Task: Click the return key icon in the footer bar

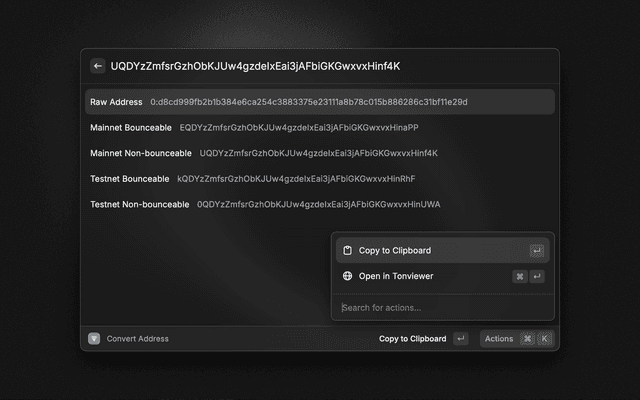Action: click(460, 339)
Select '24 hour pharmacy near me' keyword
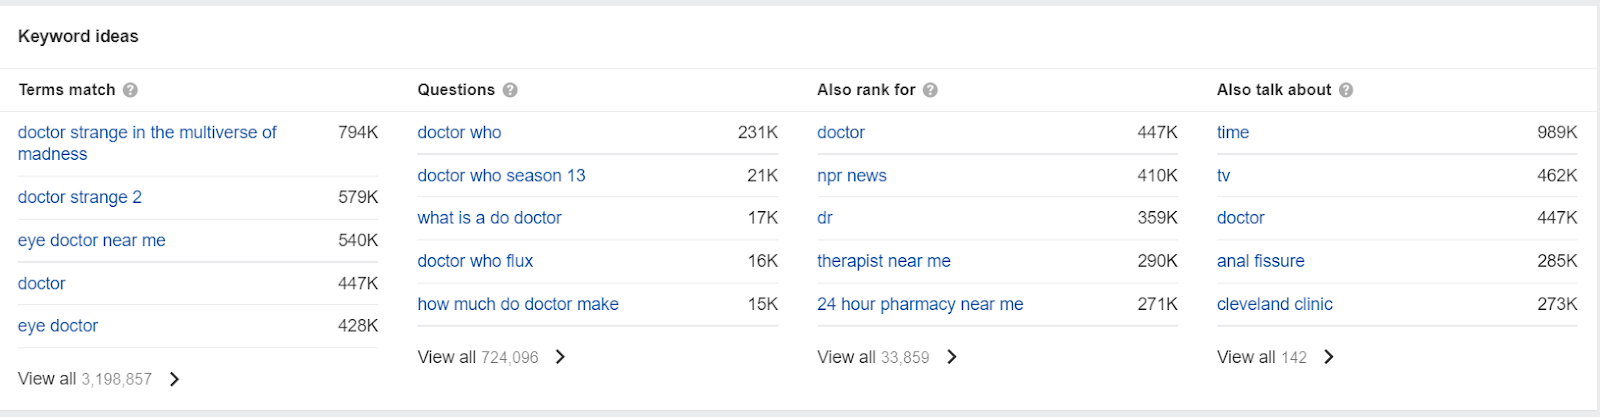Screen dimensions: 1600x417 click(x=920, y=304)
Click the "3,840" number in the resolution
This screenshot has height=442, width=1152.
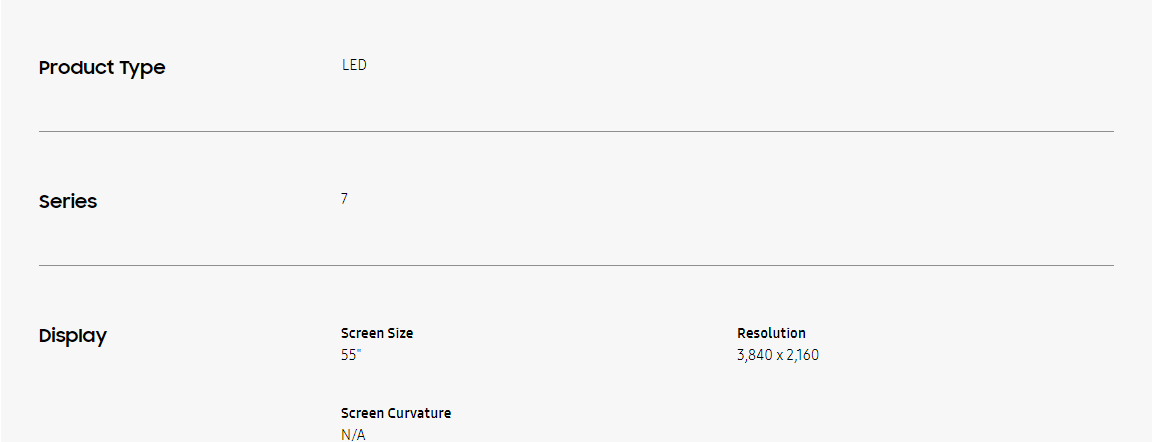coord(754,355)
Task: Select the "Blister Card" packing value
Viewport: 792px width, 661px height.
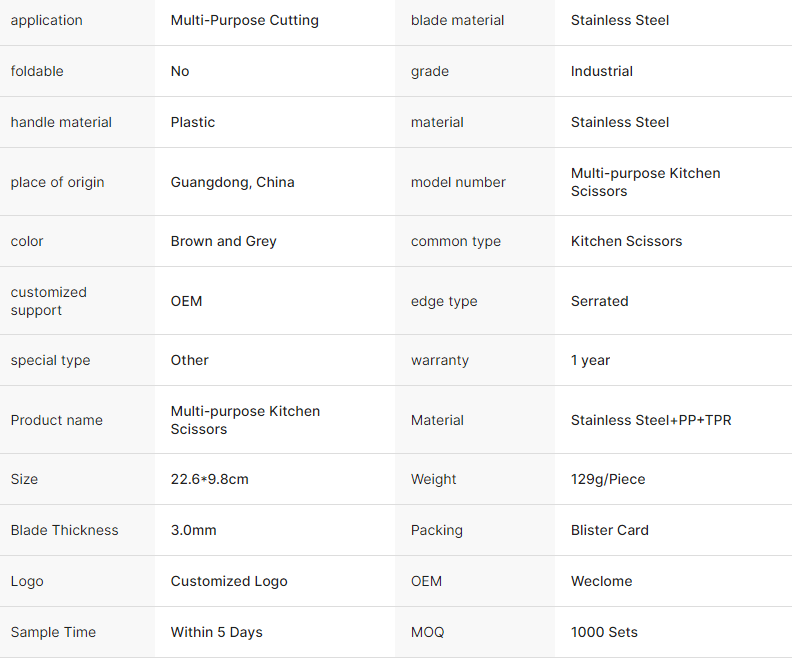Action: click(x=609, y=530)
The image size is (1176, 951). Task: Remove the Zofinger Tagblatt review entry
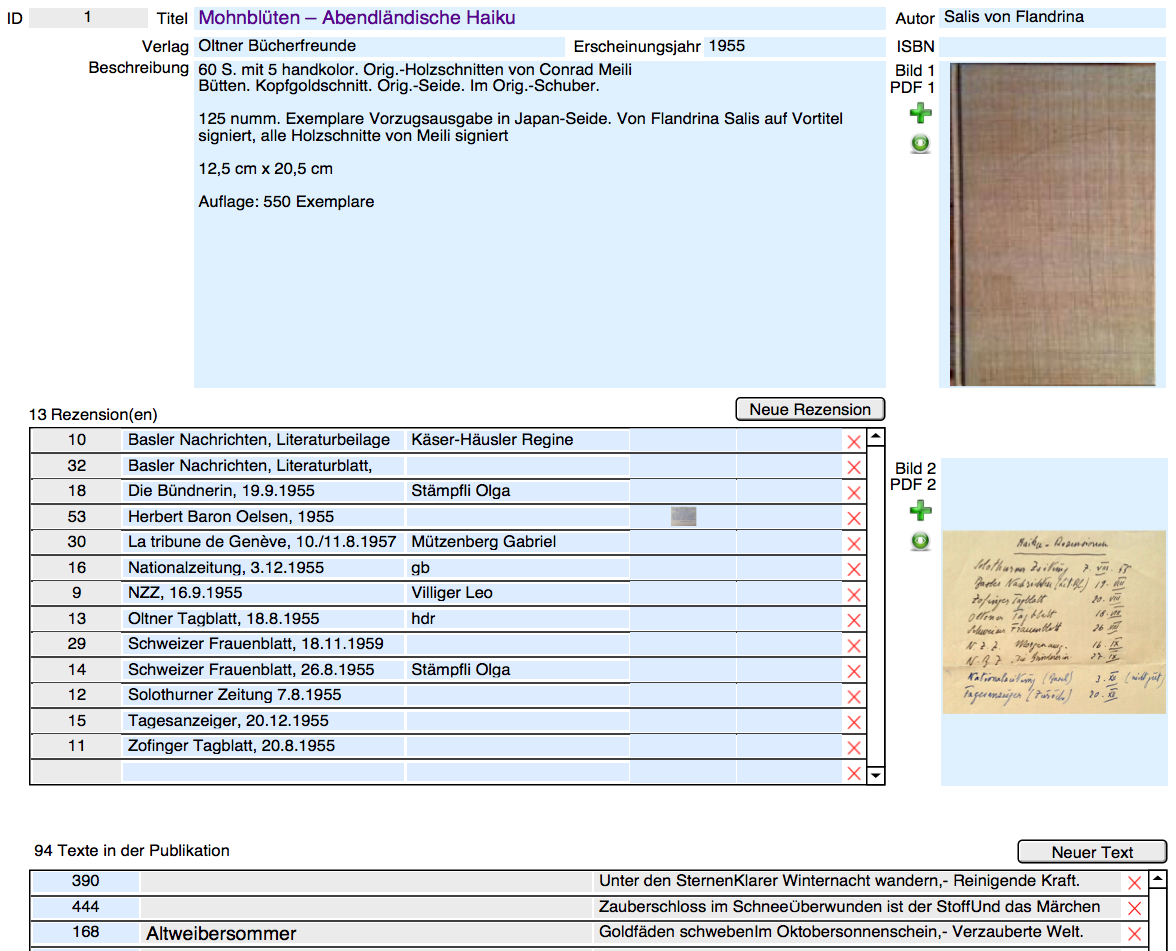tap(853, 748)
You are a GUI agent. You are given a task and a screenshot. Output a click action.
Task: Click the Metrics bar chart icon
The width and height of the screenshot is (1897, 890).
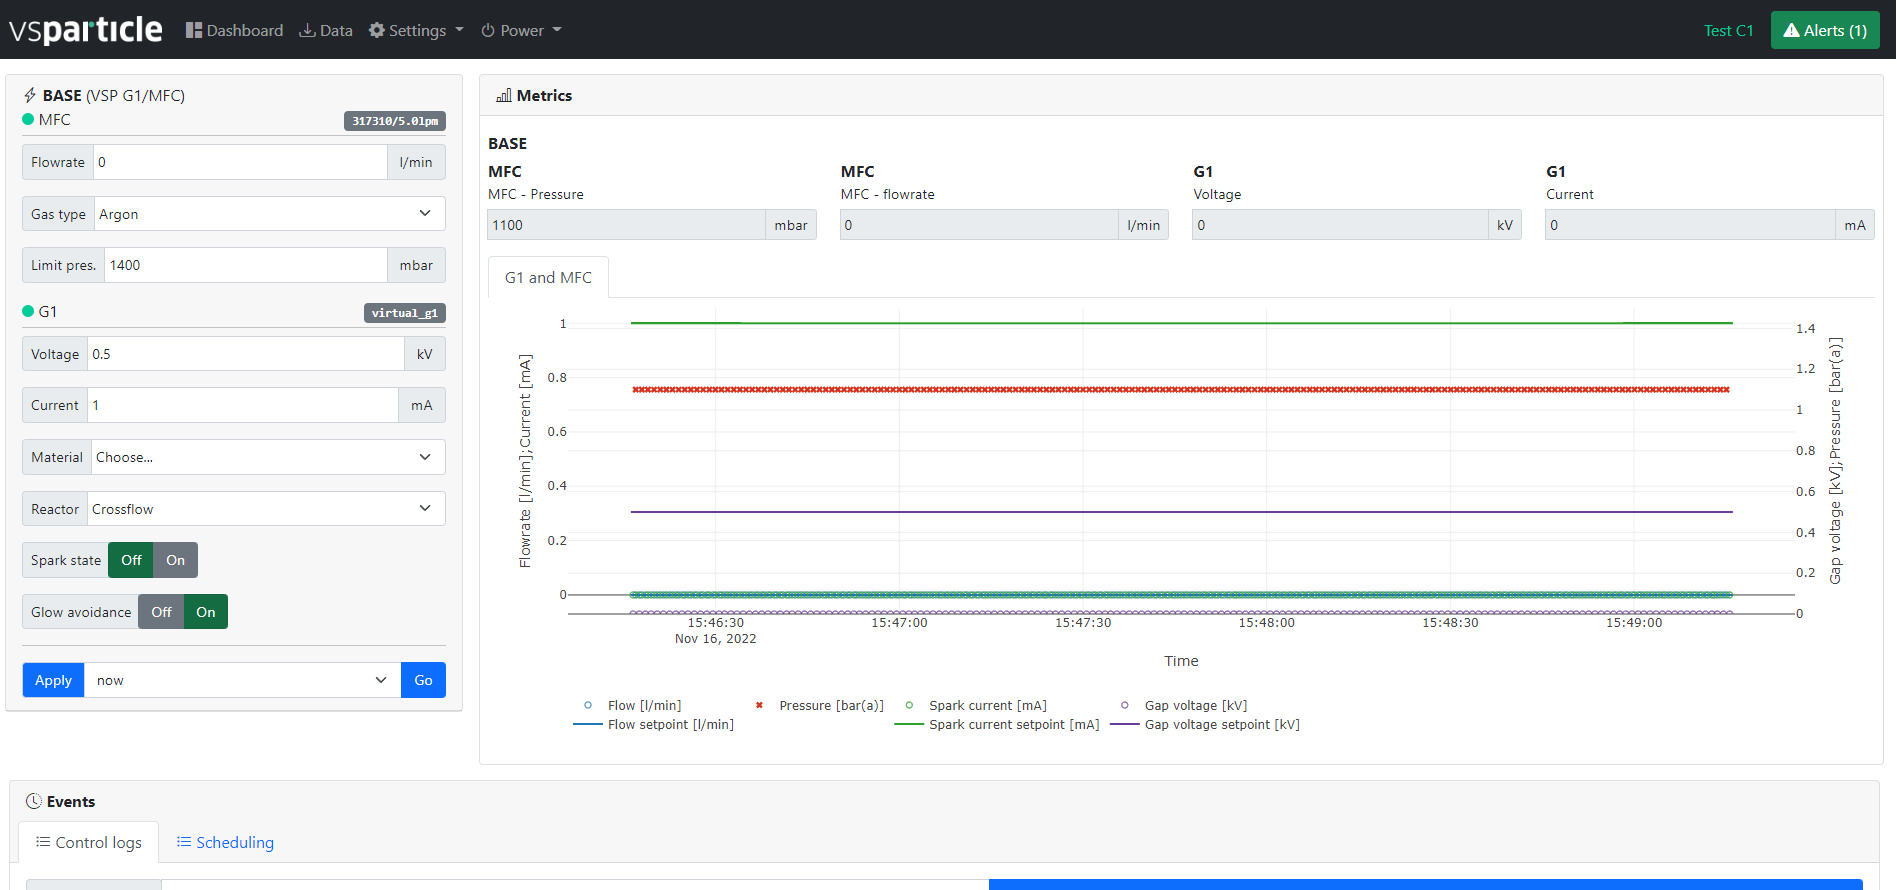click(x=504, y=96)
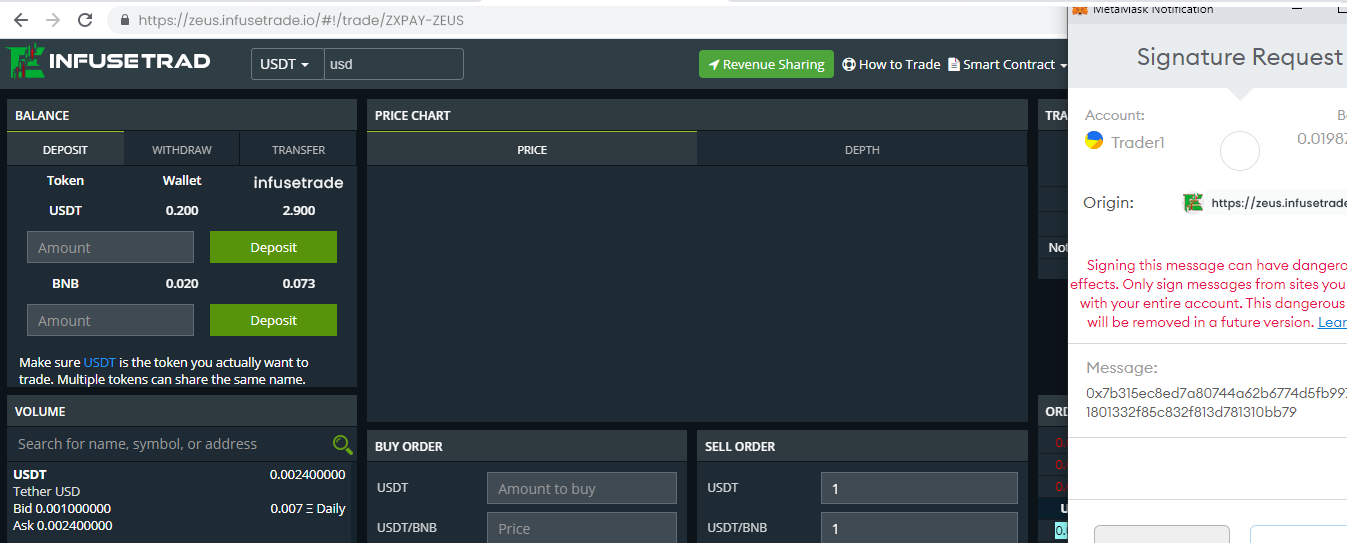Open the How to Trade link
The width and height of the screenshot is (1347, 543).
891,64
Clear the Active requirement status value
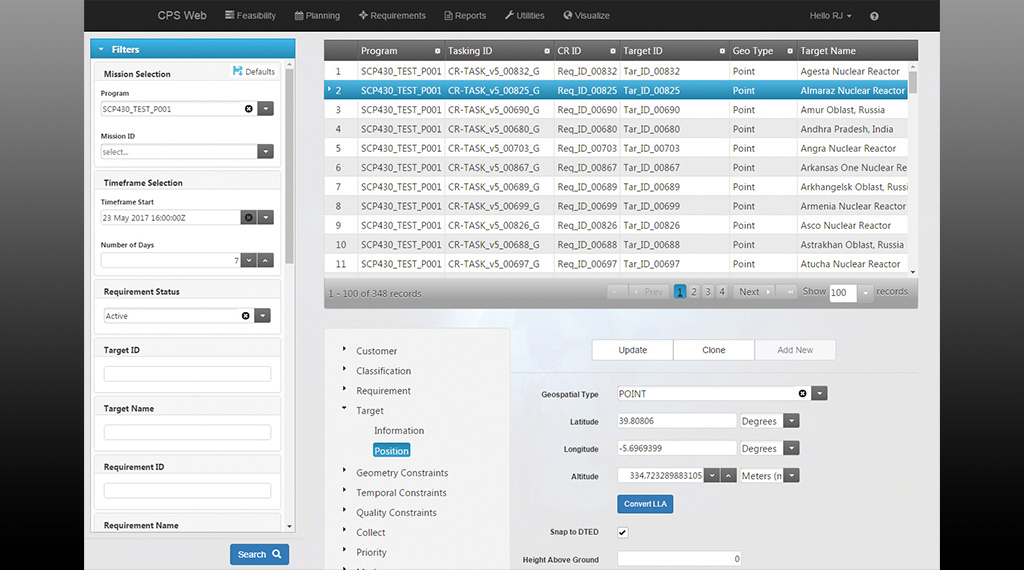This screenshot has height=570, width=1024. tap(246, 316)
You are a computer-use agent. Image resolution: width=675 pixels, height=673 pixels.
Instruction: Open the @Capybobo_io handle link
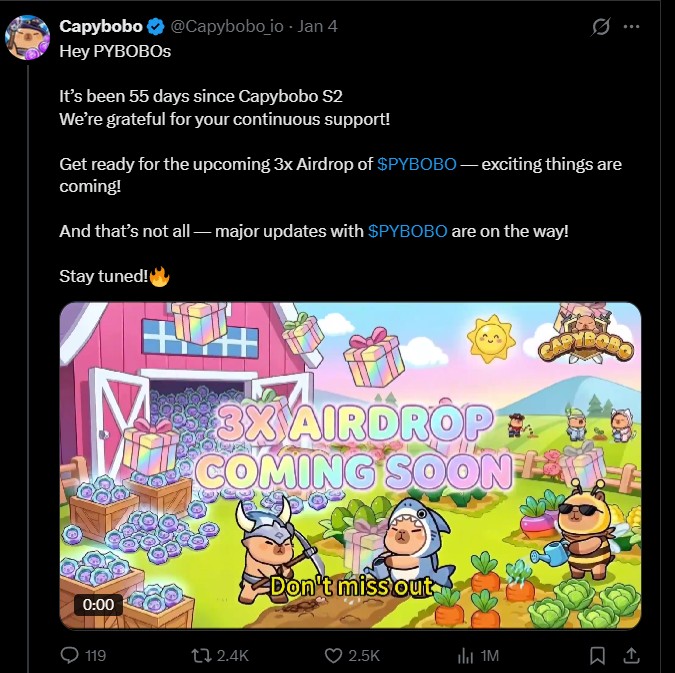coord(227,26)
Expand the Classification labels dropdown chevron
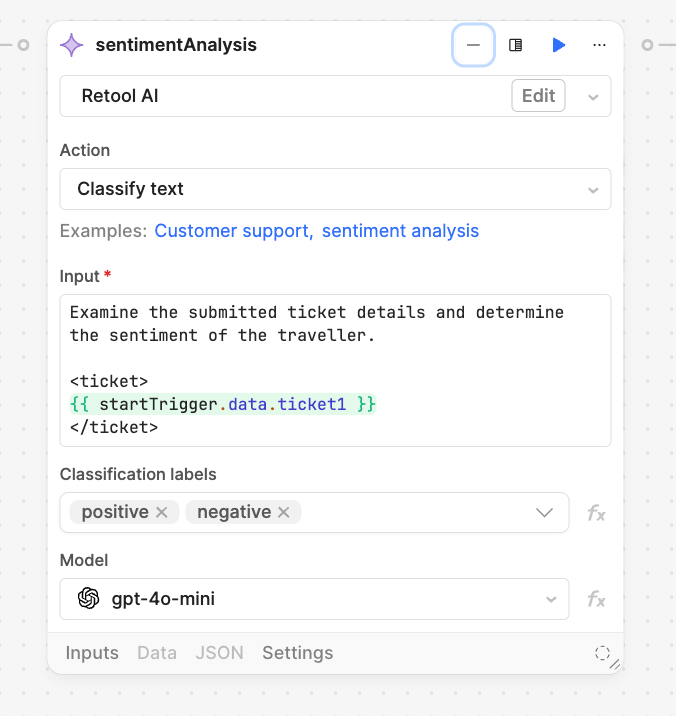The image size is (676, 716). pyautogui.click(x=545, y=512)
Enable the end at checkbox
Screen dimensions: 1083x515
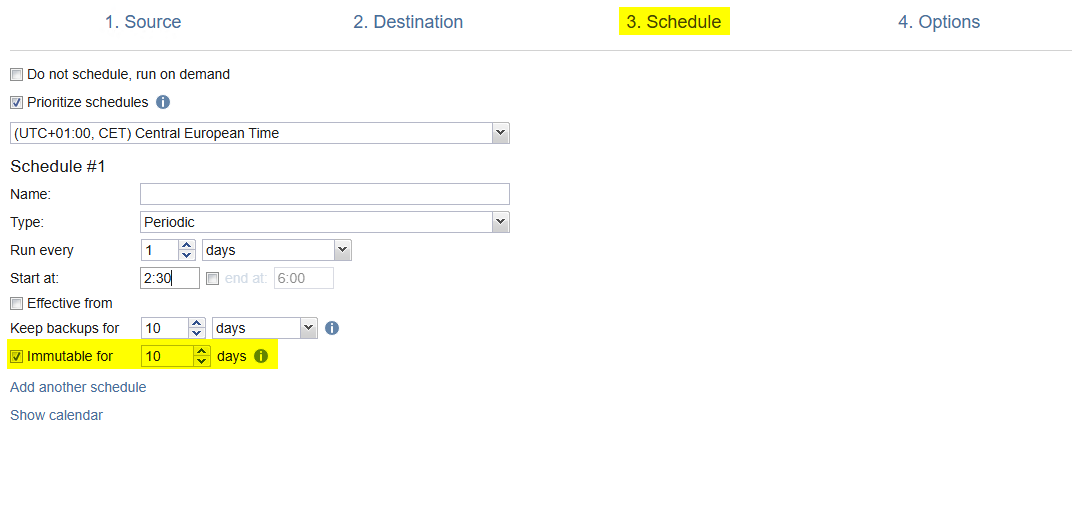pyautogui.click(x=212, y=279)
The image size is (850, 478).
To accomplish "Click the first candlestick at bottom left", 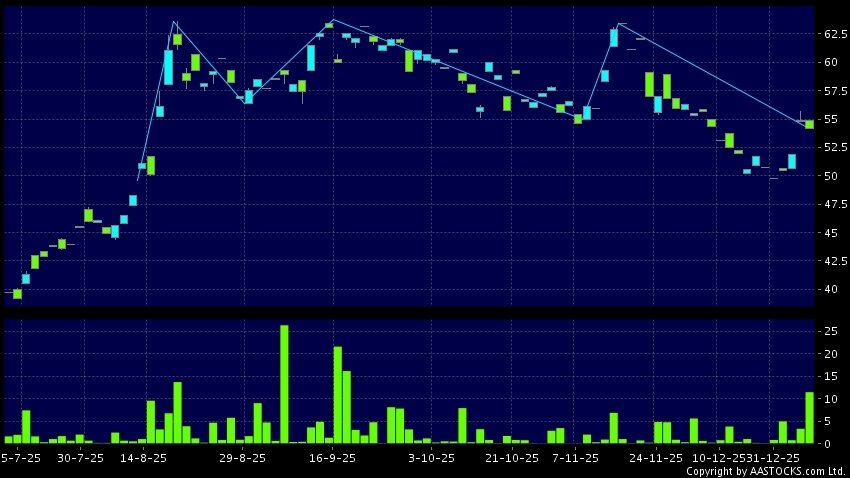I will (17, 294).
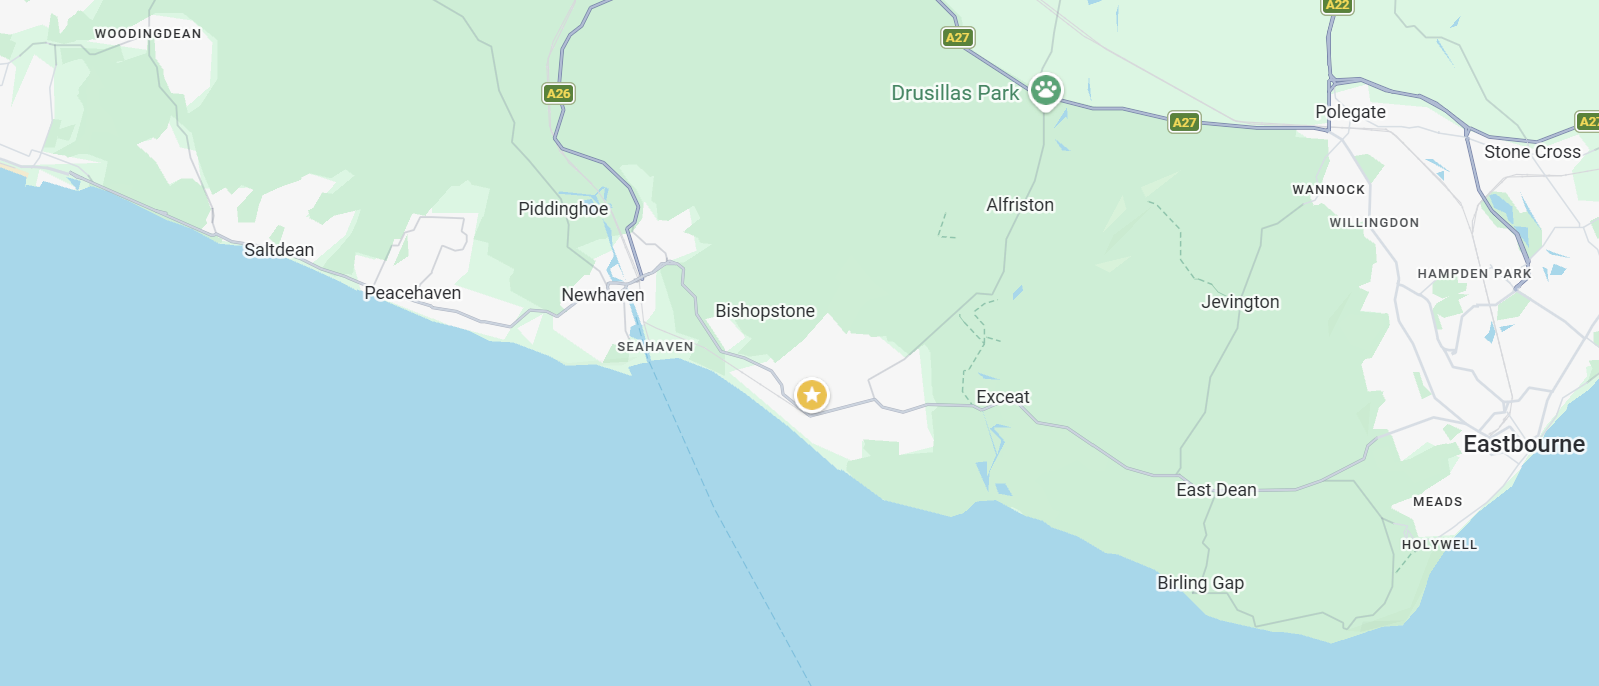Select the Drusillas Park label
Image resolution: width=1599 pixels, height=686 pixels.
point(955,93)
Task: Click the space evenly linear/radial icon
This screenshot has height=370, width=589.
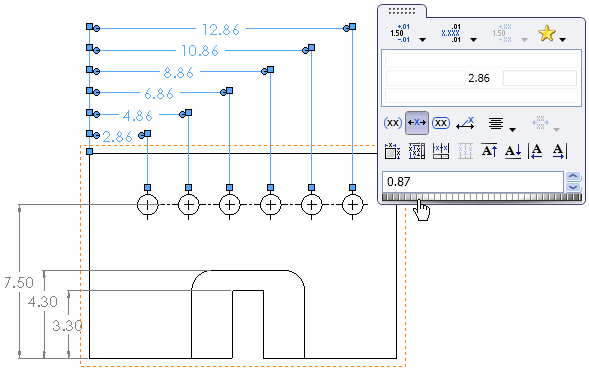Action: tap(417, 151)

# # # #

What the task asks ::
How many lines in these records hold the string "agent"? Reply with the number alone.

Response to this exercise ::
2